I regret suggesting this.  This can work in some scenarios, but it is
simply not needed in this one, whether you could get it to work or not.

> I don't understand this.... MPIO to all 8 ports would have scaled the best

*Theoretically* yes.  But your workload isn't theoretical.  You don't
design a network, user or SAN, based on balancing theoretical maximums
of each channel.  You design it based on actual user workload data
flows.  In reality, 2 ports of b/w in your SAN server is far more than
sufficient for your current workload, and is even sufficient for double
your current workload.  And nobody outside HPC designs for peak user
throughput, but average throughput, unless the budget is unlimited, and
most are not.

> However, using the 4 path per target method will limit performance depending on who those paths are shared with.

See above regarding actual workload data flows.  You're still in
theoretical land.

> Using balance-alb...

Forget using Linux bonding for SAN traffic.  It's a non starter.

> What am I missing or not seeing? I'm sure I'm blinded by having tried so many different things now...

- [WHAT THE TASK REQUIRES] Sum up the text on SAN network design in two sentences. These items were taken from a separate source.

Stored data

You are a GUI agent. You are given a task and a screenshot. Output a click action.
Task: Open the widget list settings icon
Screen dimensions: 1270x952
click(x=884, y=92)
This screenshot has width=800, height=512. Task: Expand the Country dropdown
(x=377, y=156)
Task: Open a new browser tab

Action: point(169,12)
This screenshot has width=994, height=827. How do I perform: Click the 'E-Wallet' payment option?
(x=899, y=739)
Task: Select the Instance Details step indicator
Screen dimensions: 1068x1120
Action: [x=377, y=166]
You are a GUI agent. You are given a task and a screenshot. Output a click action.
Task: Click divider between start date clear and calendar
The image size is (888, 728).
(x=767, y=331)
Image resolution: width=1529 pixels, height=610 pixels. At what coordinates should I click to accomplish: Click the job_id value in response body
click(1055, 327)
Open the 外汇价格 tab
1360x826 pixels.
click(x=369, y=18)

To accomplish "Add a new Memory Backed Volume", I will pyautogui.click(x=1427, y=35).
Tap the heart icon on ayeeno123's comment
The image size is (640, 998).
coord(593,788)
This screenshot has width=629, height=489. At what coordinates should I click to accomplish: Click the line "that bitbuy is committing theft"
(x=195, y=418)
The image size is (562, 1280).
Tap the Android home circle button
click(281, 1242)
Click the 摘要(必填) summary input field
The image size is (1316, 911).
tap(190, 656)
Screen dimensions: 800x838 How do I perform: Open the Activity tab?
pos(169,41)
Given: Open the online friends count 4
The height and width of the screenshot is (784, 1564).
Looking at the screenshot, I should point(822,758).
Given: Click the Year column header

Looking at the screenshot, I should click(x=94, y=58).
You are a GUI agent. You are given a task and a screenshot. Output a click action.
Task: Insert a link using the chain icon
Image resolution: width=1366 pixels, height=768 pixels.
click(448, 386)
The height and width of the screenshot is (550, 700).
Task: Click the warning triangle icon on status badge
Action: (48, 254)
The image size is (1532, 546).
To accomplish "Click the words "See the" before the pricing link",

- [RESPONSE TO THE TASK] The writer argues that a network should be designed around actual user workload data flows rather than the theoretical maximum of each channel, and that two ports of bandwidth in the SAN server are enough for the current workload and even for double it. The writer also dismisses Linux bonding for SAN traffic as a non-starter.